**Texto fornecido**
Como as unidades habitacionais novas e caras de hoje se tornam as moradias acessíveis de amanhã.

22 de dezembro de 2025

Imagine que as moradias se desvalorizassem 100% durante um período de ocupação, se tornando inutilizáveis e precisando ser demolidas assim que os moradores saíssem. Nesse cenário, pessoas de baixa renda estariam em uma situação muito pior, pois teriam que alugar ou comprar uma casa nova, sem a possibilidade de recorrer a moradias usadas ou mais antigas. Seria como ter que comprar sempre um carro zero, sem opções de carros usados.

Felizmente, moradias não se depreciam tão rápido, e construções mais antigas permanecem no mercado como uma alternativa. Isso é positivo para famílias de menor renda, porque habitações novas, com materiais e técnicas atuais, tendem a ser mais caras, enquanto casas mais antigas, com algum desgaste acumulado, costumam ser mais acessíveis.

O processo pelo qual uma habitação nova e cara de hoje se torna uma unidade acessível no futuro é conhecido como filtragem. Mais especificamente, filtragem é como uma moradia se move ao longo da distribuição de renda conforme ela envelhece e se deteriora. Dizemos que uma casa “filtra para baixo” quando seu próximo morador tem renda menor que a do primeiro ocupante. Quando o próximo morador é mais rico, a casa “filtra para cima”.

A taxa de filtragem é um indicador do mercado habitacional como um todo, ao lado dos preços, coabitação e situação de rua. Quando a oferta de moradias é adequada, o crescimento de preços é baixo e as casas tendem a “filtrar para baixo”. Quando a oferta é restrita, pessoas mais ricas passam a ocupar imóveis de menor qualidade e as moradias “filtram para cima”. Por isso, devemos interpretar a taxa de filtragem como uma escolha determinada pela política habitacional.

A filtragem está intimamente ligada às cadeias de vacância. A depreciação produz o estoque de moradias antigas e acessíveis que ficam disponíveis nas últimas etapas de uma cadeia de vacância. Mas enquanto esse desgaste pode levar décadas para tornar uma moradia nova acessível, cadeias de vacância liberam rapidamente unidades antigas já depreciadas — dentro de um ano. Vale notar que a filtragem acompanha uma moradia específica ao longo do tempo, enquanto cadeias de vacância acompanham as “vagas livres” que se deslocam pelo estoque habitacional.

Se queremos saber quantas moradias acessíveis existirão em 20 anos, precisamos entender se — e com que velocidade — habitações novas e caras envelhecem até terem preços baixos.

Taxas de filtragem são úteis para projeções de longo prazo. Se queremos saber quantas moradias acessíveis existirão em 20 anos, precisamos entender se — e com que velocidade — habitações novas e caras envelhecem até terem preços baixos.

**Tarefa A**
No texto sobre filtragem habitacional, reescreva o trecho que começa em "Felizmente, moradias não" e termina em "ser mais acessíveis.", trocando "famílias de menor renda" por "domicílios de baixa renda".
**Tarefa B**
Quais indicadores do mercado habitacional são citados no texto sobre filtragem? Liste todos.
**Tarefa C**
Responda com base no texto sobre filtragem habitacional:
(i) Em que data o texto foi publicado?
(ii) Em que situação se diz que uma casa "filtra para cima"?
(iii) Em quanto tempo as cadeias de vacância liberam unidades antigas já depreciadas?

(Dados extraídos de uma coleção)
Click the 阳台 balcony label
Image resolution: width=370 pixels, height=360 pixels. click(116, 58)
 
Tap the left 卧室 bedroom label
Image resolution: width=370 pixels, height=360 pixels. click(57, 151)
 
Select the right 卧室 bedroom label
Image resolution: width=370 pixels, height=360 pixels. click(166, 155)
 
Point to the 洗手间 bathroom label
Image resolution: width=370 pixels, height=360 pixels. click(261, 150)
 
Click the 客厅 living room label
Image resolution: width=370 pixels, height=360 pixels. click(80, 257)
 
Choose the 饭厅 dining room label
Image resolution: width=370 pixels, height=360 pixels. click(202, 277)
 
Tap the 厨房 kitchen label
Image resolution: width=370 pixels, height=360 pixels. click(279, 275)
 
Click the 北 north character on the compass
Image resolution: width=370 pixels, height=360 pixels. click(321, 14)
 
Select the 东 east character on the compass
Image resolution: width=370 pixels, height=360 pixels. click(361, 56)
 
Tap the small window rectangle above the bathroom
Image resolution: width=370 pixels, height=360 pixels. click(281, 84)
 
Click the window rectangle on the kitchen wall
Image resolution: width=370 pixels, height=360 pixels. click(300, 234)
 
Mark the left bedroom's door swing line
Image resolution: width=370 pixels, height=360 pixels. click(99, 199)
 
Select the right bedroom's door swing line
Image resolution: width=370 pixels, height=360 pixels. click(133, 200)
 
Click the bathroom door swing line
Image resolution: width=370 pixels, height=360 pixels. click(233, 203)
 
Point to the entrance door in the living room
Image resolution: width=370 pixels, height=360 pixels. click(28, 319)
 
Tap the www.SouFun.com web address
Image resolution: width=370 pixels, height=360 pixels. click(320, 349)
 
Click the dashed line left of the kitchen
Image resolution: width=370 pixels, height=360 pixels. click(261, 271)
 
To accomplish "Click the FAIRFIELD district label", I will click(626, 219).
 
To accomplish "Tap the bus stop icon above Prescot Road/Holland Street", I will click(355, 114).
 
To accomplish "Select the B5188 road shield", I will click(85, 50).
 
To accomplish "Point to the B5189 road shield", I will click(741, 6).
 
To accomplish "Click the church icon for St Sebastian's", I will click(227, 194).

**Solução escrita A**
Felizmente, moradias não se depreciam tão rápido, e construções mais antigas permanecem no mercado como uma alternativa. Isso é positivo para domicílios de baixa renda, porque habitações novas, com materiais e técnicas atuais, tendem a ser mais caras, enquanto casas mais antigas, com algum desgaste acumulado, costumam ser mais acessíveis.

**Solução escrita B**
taxa de filtragem
preços
coabitação
situação de rua

**Solução escrita C**
(i) 22 de dezembro de 2025.
(ii) Quando o próximo morador é mais rico que o primeiro ocupante.
(iii) Dentro de um ano.